The National Model Undergraduate Program award is judged based on the quality and effectiveness, comprehensiveness, sustainability and transferability of the school’s program. “This is truly one of the crowning achievements of creating a university-based entrepreneurship program-to be recognized by a premier panel of experienced entrepreneurship educators and scholars as the best undergraduate program in the country, especially given the relatively short period of time that our program has been in place,” says Michael Morris, Witting Chair in Entrepreneurship, who also leads the EEE department at the Whitman School. “We are extremely pleased and honored to receive this award.” Morris attributes the success of the program not only to the support of Syracuse University and the entire Syracuse community, but also to a committed team of faculty, staff and students.
Past model program winners have included Harvard University, Babson College, the University of Southern California, the University of Arizona and the University of North Carolina, Chapel Hill.

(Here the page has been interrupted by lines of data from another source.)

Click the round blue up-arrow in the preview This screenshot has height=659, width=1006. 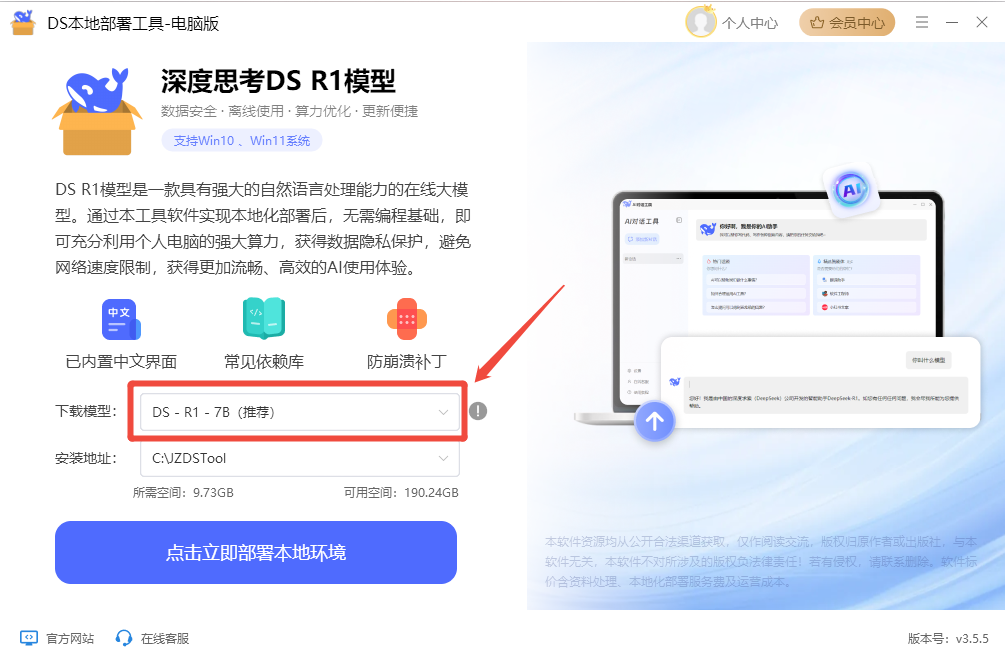pos(654,422)
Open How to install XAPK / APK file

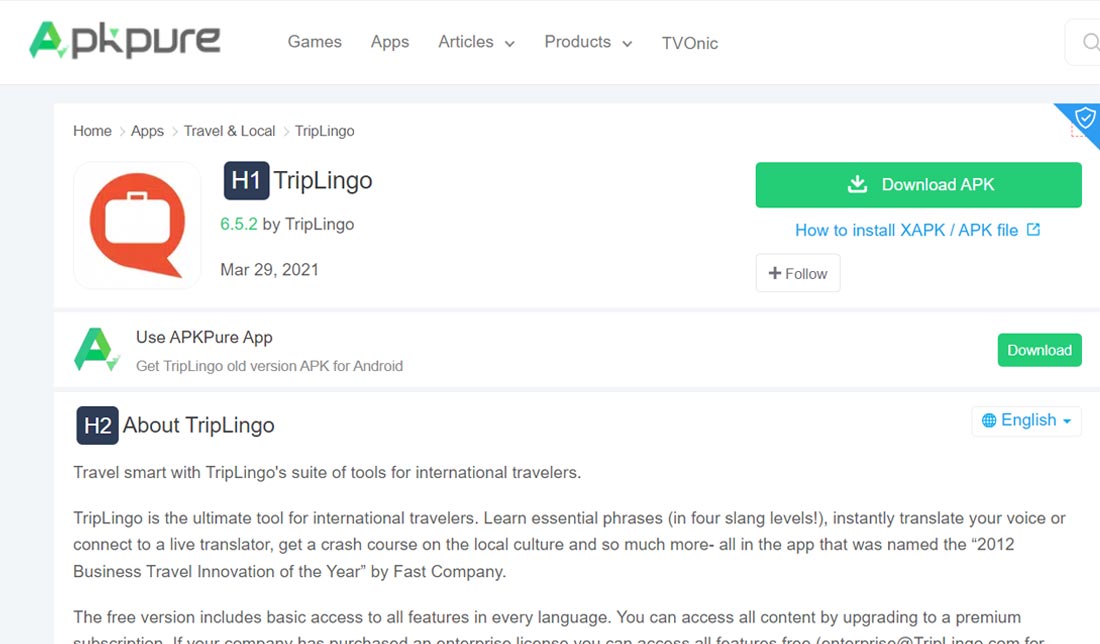(906, 230)
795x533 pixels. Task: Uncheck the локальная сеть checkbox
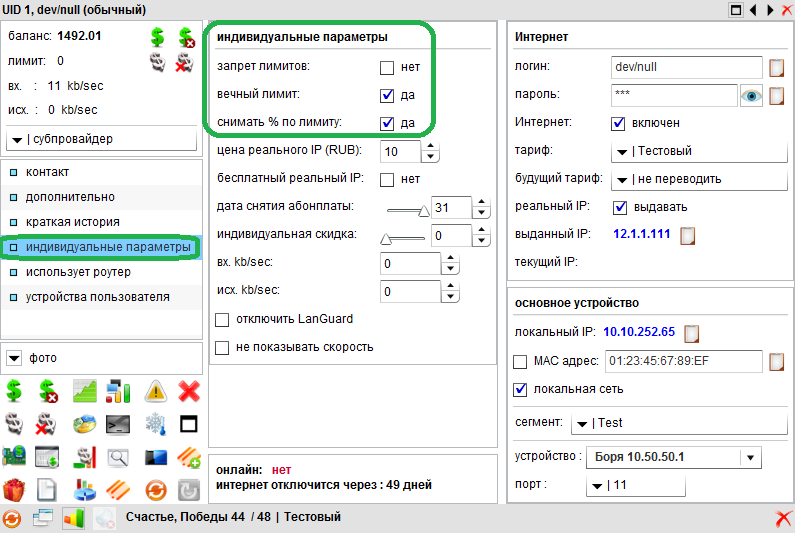coord(520,389)
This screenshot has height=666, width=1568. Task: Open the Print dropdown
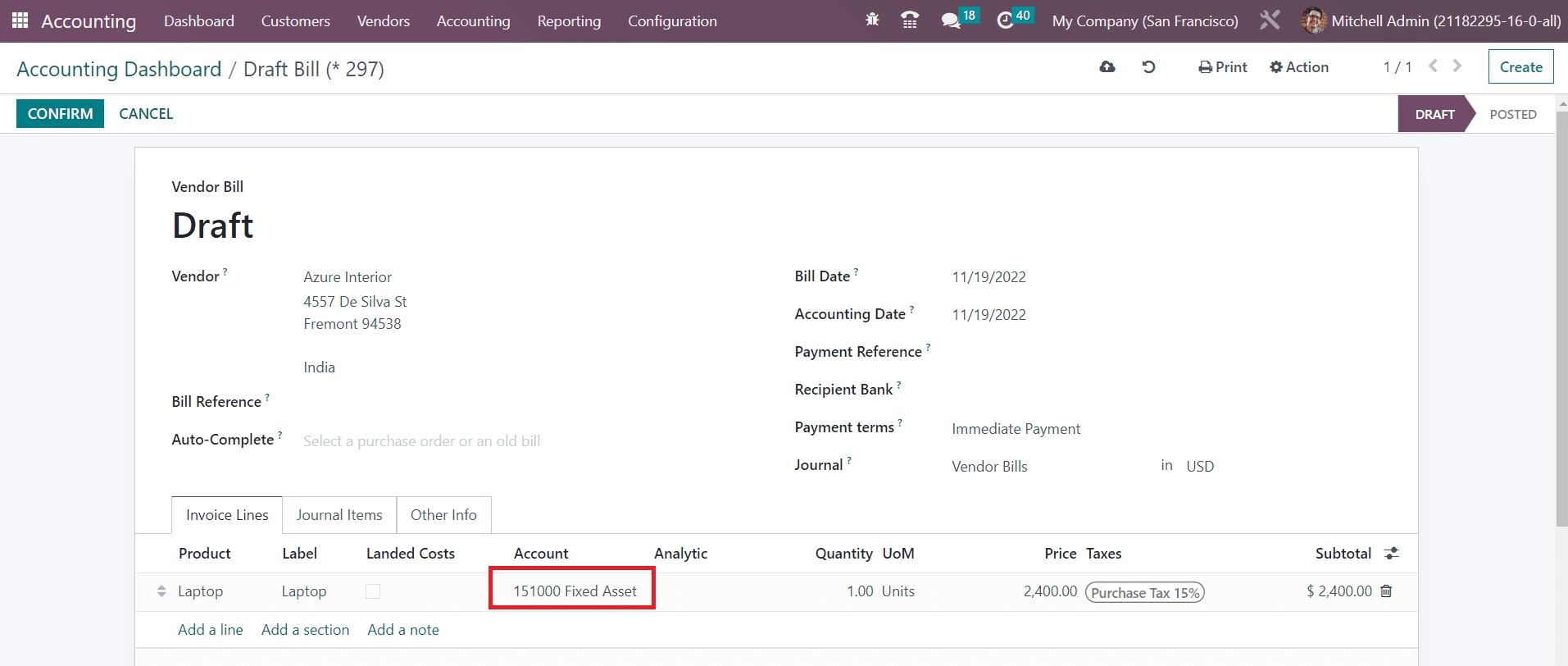1223,67
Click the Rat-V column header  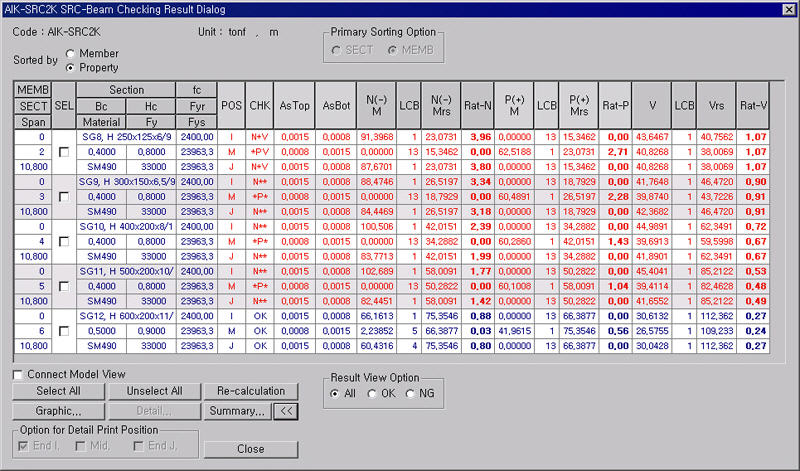755,105
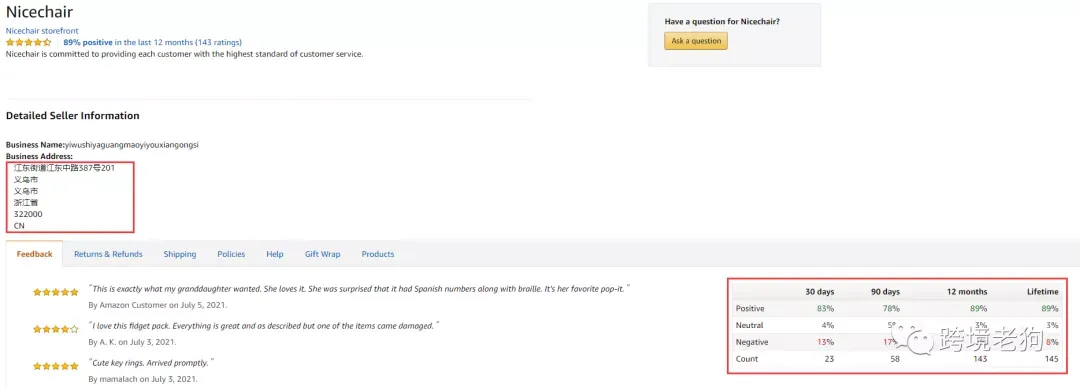The image size is (1080, 387).
Task: Click five-star rating of granddaughter review
Action: (x=56, y=292)
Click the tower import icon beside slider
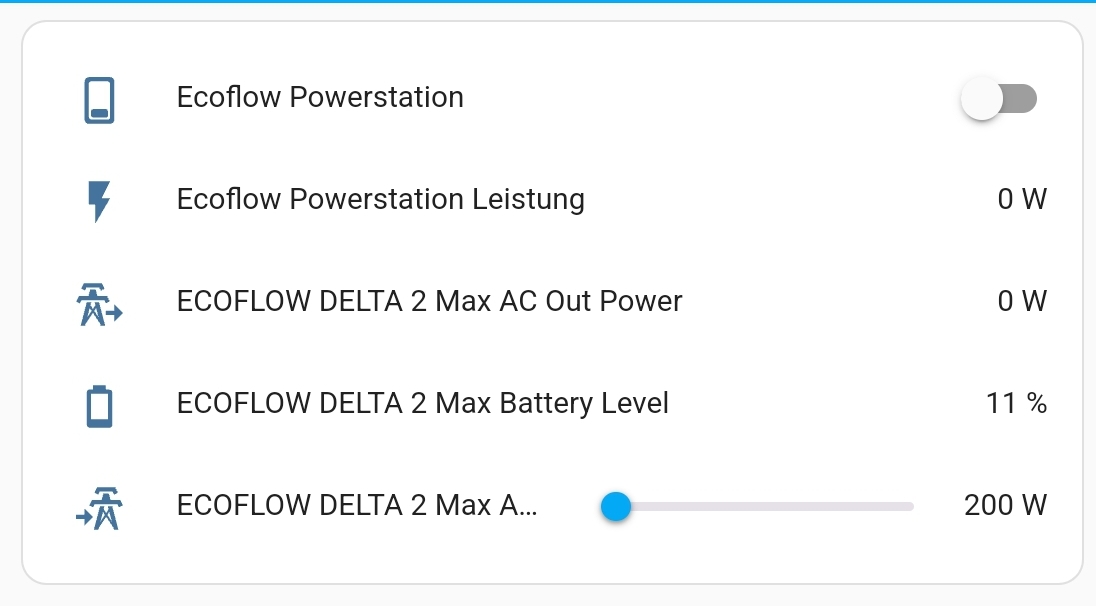The image size is (1096, 606). [99, 508]
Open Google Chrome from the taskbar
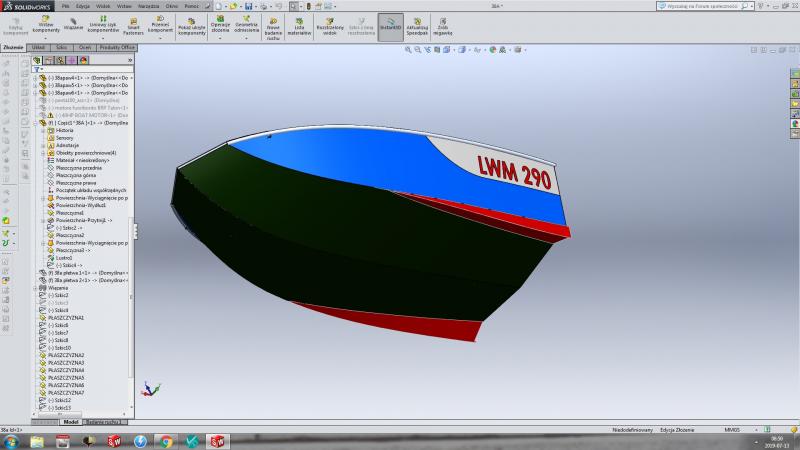 166,441
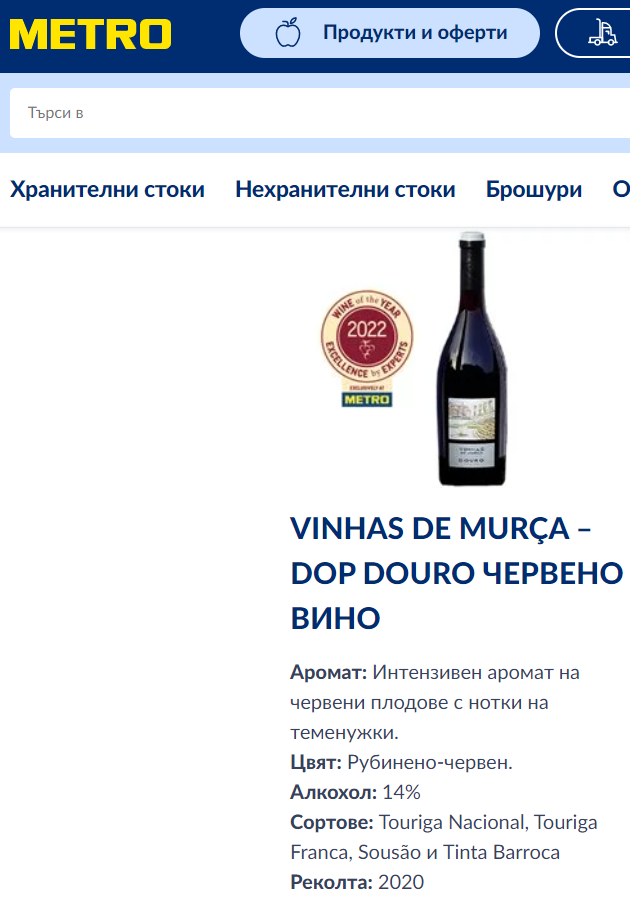
Task: Open Хранителни стоки menu
Action: coord(108,189)
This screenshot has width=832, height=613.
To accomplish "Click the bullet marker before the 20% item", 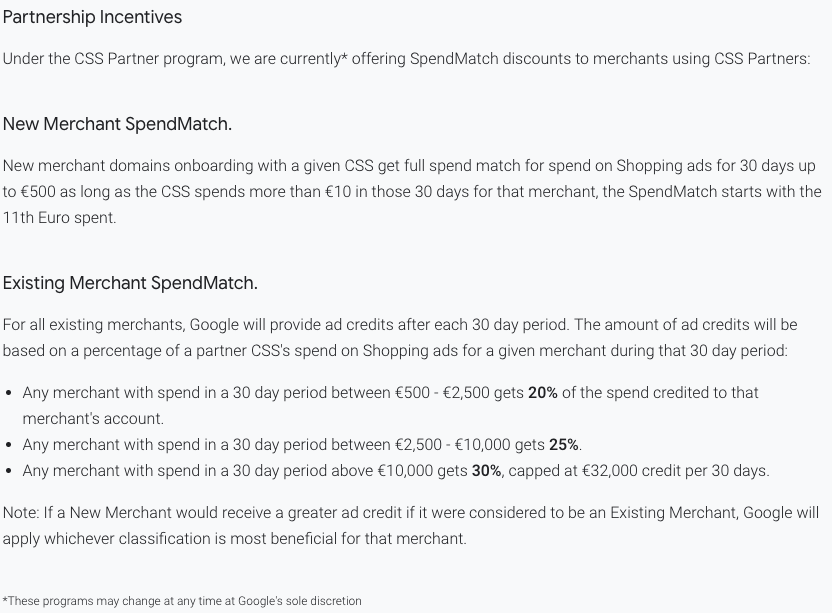I will click(9, 393).
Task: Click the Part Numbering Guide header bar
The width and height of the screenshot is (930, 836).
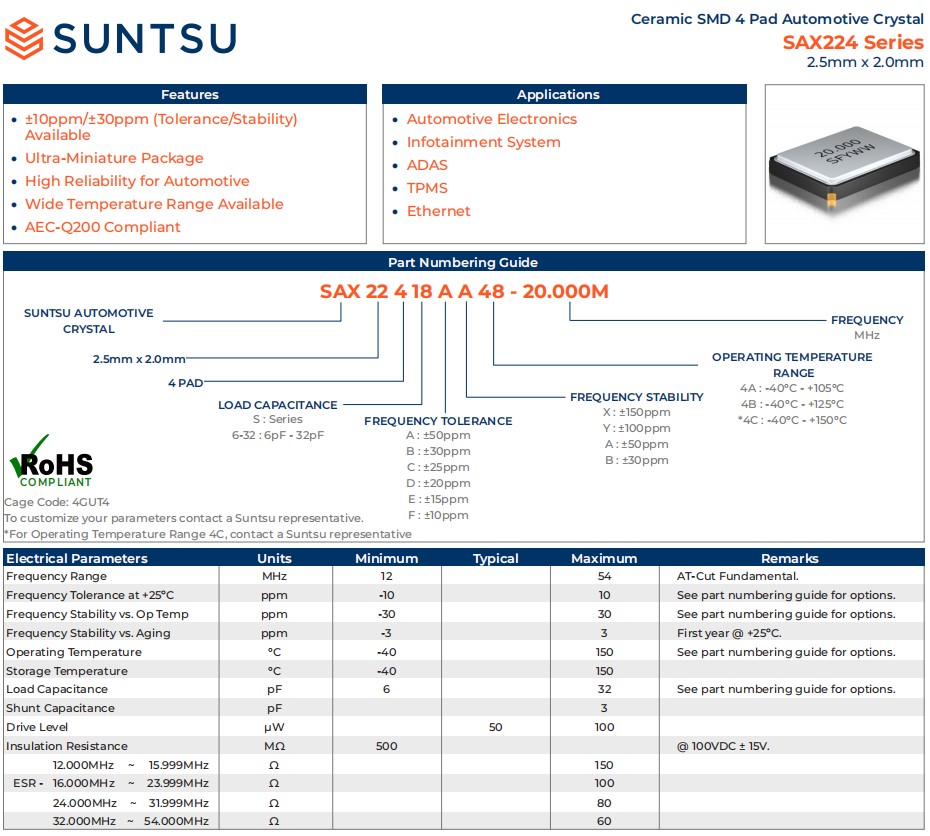Action: point(464,262)
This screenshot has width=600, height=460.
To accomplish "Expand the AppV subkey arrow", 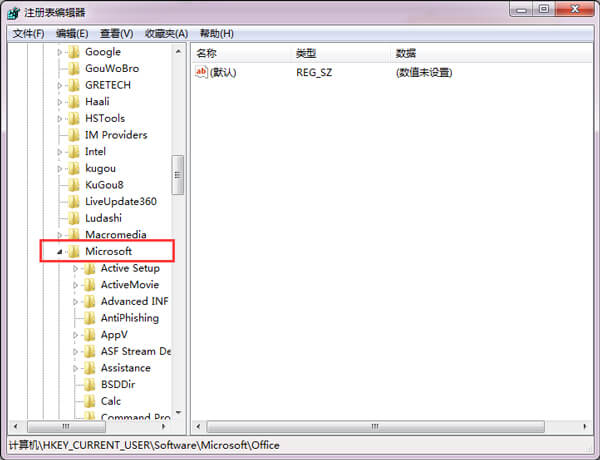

More than 500 schools are eligible to compete for the awards, and Syracuse University was selected based on a three-stage, competitive process that culminated in a team presentation at USASBE’s annual conference, held Jan. 13-16 in Indian Wells, Calif. Team members from the Whitman School who made the final presentation were Nola Miyasaki, director of the Falcone Center for Entrepreneurship; Minet Schindehutte, associate professor of entrepreneurship; Eric Alderman, Whitman Professor of Entrepreneurial Practice and director of SU’s Creativity, Innovation and Entrepreneurship Learning Community; Craig Watters, clinical professor of entrepreneurship; and Morris.